Pointing data for screenshots and documents:
________

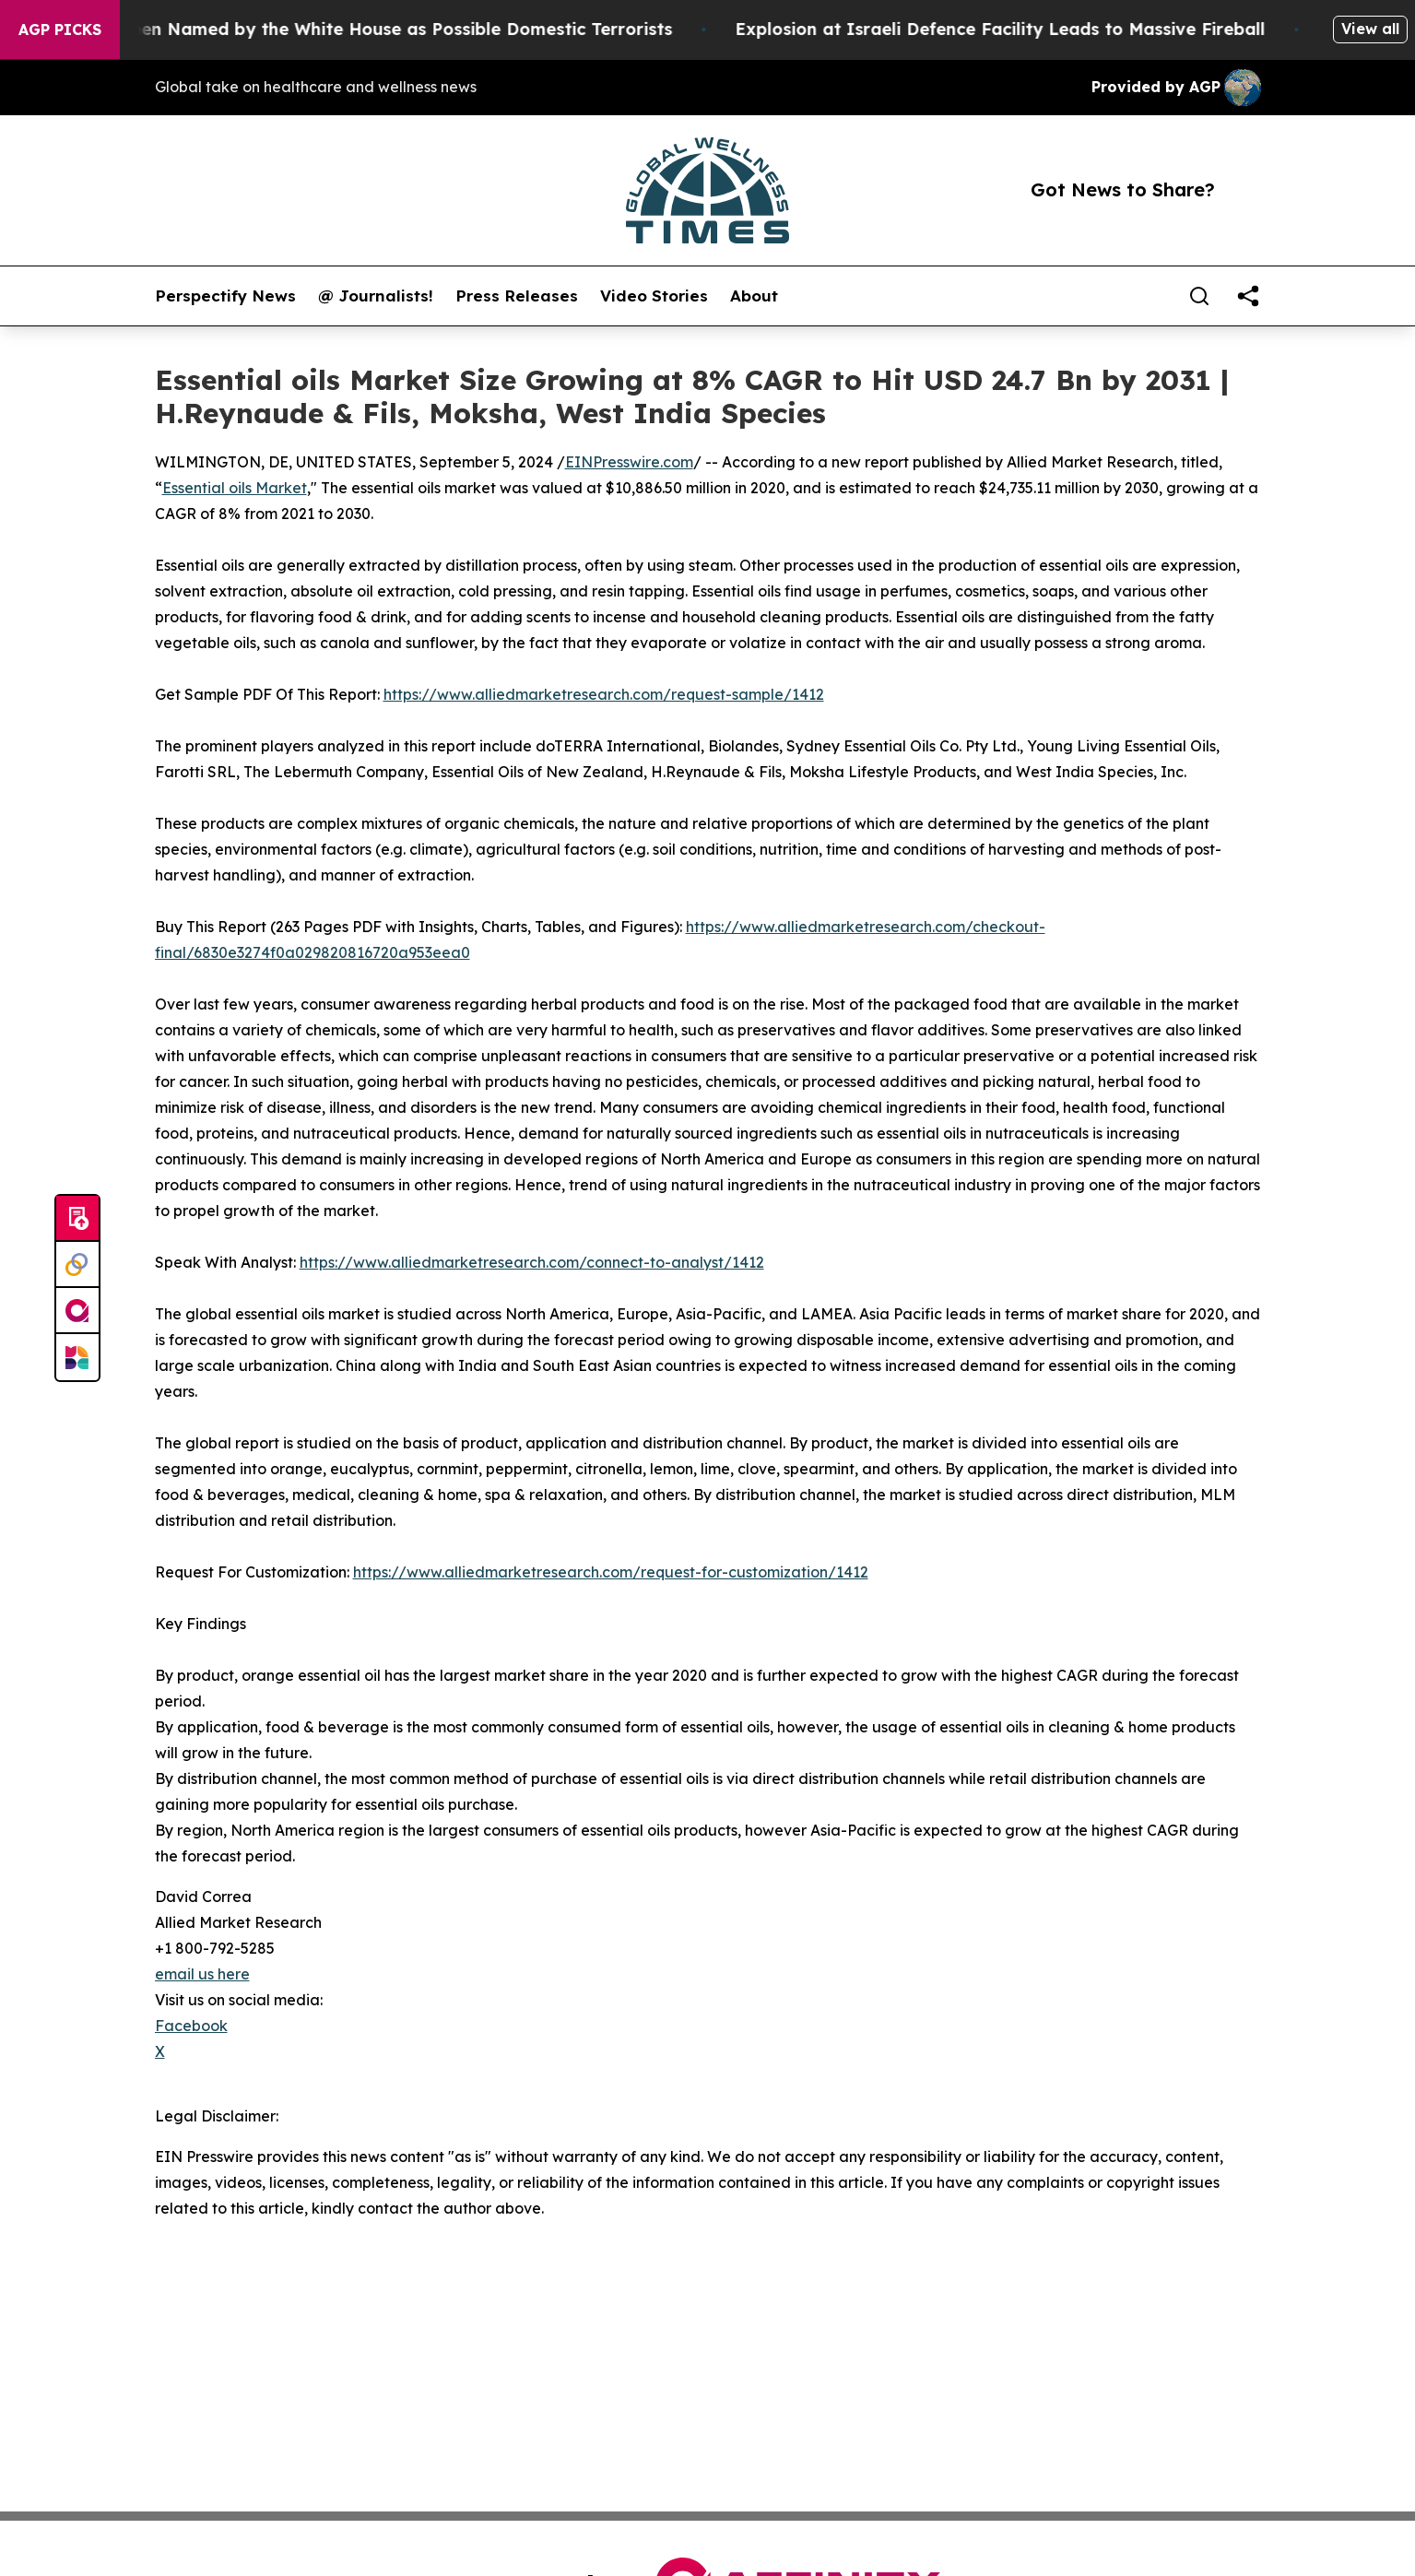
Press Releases (516, 296)
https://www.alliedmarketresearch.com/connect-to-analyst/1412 (532, 1262)
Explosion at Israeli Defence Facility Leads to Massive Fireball (1026, 29)
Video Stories (654, 296)
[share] (1248, 296)
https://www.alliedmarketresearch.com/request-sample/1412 (603, 694)
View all (1370, 28)
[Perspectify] (77, 1265)
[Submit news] (77, 1219)
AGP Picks (59, 29)
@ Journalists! (375, 296)
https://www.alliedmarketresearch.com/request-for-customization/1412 (610, 1572)
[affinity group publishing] (77, 1311)
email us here (202, 1974)
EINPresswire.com (629, 462)
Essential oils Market (234, 488)
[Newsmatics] (77, 1357)
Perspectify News (225, 296)
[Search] (1199, 296)
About (754, 296)
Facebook (191, 2025)
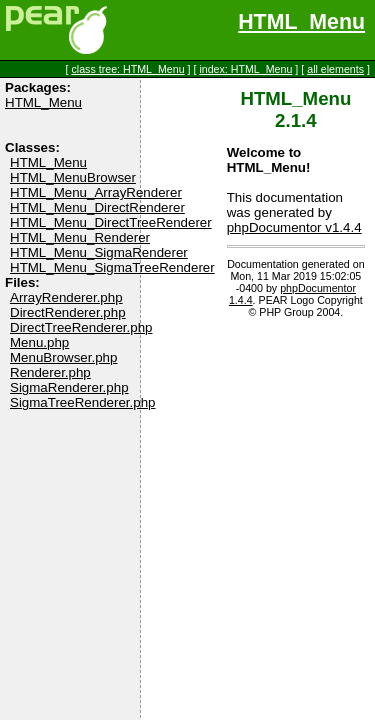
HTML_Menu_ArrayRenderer (96, 192)
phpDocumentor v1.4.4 (294, 227)
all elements (335, 69)
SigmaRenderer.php (69, 387)
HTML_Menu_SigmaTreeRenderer (112, 267)
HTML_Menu (301, 22)
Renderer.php (50, 372)
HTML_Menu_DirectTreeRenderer (111, 222)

________

YOUR INSTRUCTIONS: Copy every line of the records above word for word, with no changes. Leave out the pictures.

RESULT OF THIS TASK:
Press Releases (516, 296)
https://www.alliedmarketresearch.com/connect-to-analyst/1412 (532, 1262)
Explosion at Israeli Defence Facility Leads to Massive Fireball (1026, 29)
Video Stories (654, 296)
[share] (1248, 296)
https://www.alliedmarketresearch.com/request-sample/1412 (603, 694)
View all (1370, 28)
[Perspectify] (77, 1265)
[Submit news] (77, 1219)
AGP Picks (59, 29)
@ Journalists! (375, 296)
https://www.alliedmarketresearch.com/request-for-customization/1412 (610, 1572)
[affinity group publishing] (77, 1311)
email us here (202, 1974)
EINPresswire.com (629, 462)
Essential oils Market (234, 488)
[Newsmatics] (77, 1357)
Perspectify News (225, 296)
[Search] (1199, 296)
About (754, 296)
Facebook (191, 2025)
HTML_Menu_ArrayRenderer (96, 192)
phpDocumentor v1.4.4 (294, 227)
all elements (335, 69)
SigmaRenderer.php (69, 387)
HTML_Menu_SigmaTreeRenderer (112, 267)
HTML_Menu (301, 22)
Renderer.php (50, 372)
HTML_Menu_DirectTreeRenderer (111, 222)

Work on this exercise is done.